**Text**
╭──

# dog aggression due to old age?



## Rojzka (Feb 16, 2013)

Hi, I'm new and still learning options on this forum! I've had my GS for 7 years (got him from the local shelter). When I adopted him, he was not dog aggressive--including being gentle with my female (alpha) Aussie-mix. Unfortunately, my 16 yr. old Aussie died in early Nov. I've wanted to get him another (female) companion. I took him to meet some dogs at the shelter, but he was surprisingly aggressive at them. He would snap at their faces and/or rear ends. We tried a couple of different females--some very docile, submissive ones. But, no go. I understand that maybe his health (spondylosis) and/or age is a factor at this point (he's about 10). Needless to say, I do want to get him a companion as he is also showing signs of (mild) separation anxiety when I leave (pacing in b.y.) But, I want to respect his temperament and possible desire to be the only dog in his old age (?). 
Has anyone had any similar experiences with their GSD? Any advice is welcome. 
Thanks!


----------



## Spitten_Kitten (Feb 17, 2013)

Dogs, like humans, can become set in their ways. They also go thru a grieving period when they lose someone. Don't be so quick to rush out and replace his friend. Give him at least 6 months to get used to his friend not being there. Then gradually introduce him to other dogs to see how he reacts. I had friends come over with their dogs to play. Sometimes it worked out great and other times, had to separate mine from theirs. Eventually I was able to bring in another dog, which she snapped at the first few days and then ignored. Now she gets along with him and we have just introduced another (puppy) into the mix and they are getting along just great.


----------



## Rojzka (Feb 16, 2013)

*thank you*

Thanks Spitten Kitten. I guess I was thinking that about 3 and 1/2 months was a fair amount of time to wait before adopting again, but maybe you are right and I should wait a bit longer. (I'm certainly not fully over my girl's passing either .) But, I appreciate the reality check and can certainly give us both time before trying to introduce him to some new companions..... 

Thank you.


----------

╰──

**Data**

╭──

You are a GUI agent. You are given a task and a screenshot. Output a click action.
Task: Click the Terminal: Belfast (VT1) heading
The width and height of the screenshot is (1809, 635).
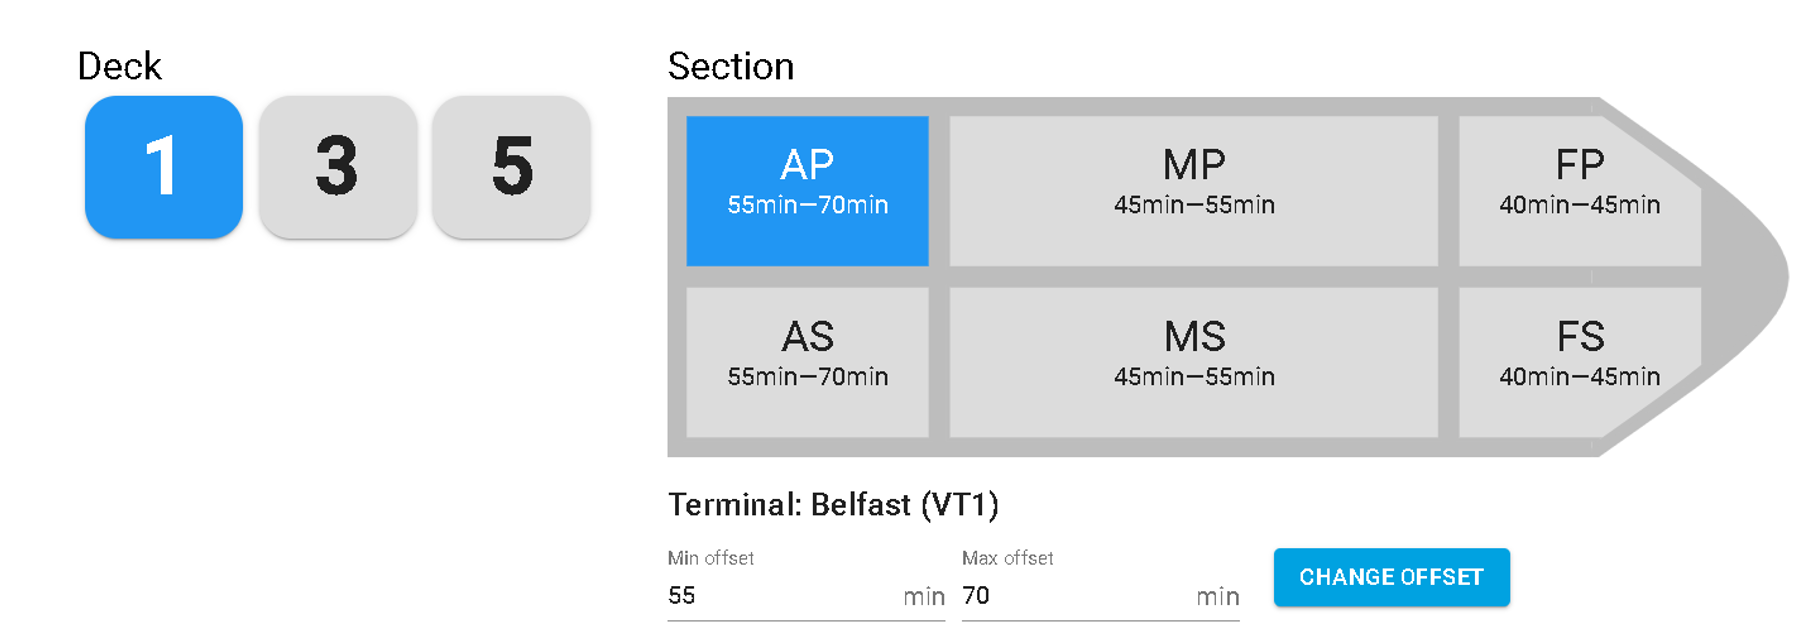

╰──

**Exercise description**
In the thread on dog aggression in old age, how long does the reply advise giving the dog before gradually introducing it to other dogs? The material placed after the thread is separate from it.

**Answer**
At least six months.